Stored records:

################

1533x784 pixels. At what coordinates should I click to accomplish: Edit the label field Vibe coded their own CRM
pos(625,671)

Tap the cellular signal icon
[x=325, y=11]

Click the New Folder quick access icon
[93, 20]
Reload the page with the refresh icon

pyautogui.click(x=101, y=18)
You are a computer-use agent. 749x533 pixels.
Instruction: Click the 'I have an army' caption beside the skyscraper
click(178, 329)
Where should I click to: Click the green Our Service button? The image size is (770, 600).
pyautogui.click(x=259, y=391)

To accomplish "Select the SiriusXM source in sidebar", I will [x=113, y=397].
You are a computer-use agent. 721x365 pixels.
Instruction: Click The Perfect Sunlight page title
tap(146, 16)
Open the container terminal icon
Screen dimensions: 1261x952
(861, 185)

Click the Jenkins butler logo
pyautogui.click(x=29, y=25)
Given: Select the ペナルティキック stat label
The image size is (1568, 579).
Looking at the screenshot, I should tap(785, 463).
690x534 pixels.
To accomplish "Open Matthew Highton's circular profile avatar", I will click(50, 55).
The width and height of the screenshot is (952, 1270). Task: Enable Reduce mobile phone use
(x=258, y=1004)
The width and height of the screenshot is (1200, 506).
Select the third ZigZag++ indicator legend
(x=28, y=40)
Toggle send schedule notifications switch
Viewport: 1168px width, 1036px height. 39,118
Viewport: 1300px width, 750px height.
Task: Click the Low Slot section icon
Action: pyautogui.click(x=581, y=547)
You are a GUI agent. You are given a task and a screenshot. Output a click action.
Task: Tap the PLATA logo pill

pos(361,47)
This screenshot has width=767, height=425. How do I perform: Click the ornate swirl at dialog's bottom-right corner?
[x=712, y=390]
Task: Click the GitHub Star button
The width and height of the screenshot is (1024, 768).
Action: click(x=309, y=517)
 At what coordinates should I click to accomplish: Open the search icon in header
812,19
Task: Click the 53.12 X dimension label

################

### TASK TO COMPLETE:
Wherever a line in the data above holds "will", copy that line.

### TASK RESULT:
To accomplish "Select the SiriusXM source in sidebar", I will [x=113, y=397].
To accomplish "Open Matthew Highton's circular profile avatar", I will click(50, 55).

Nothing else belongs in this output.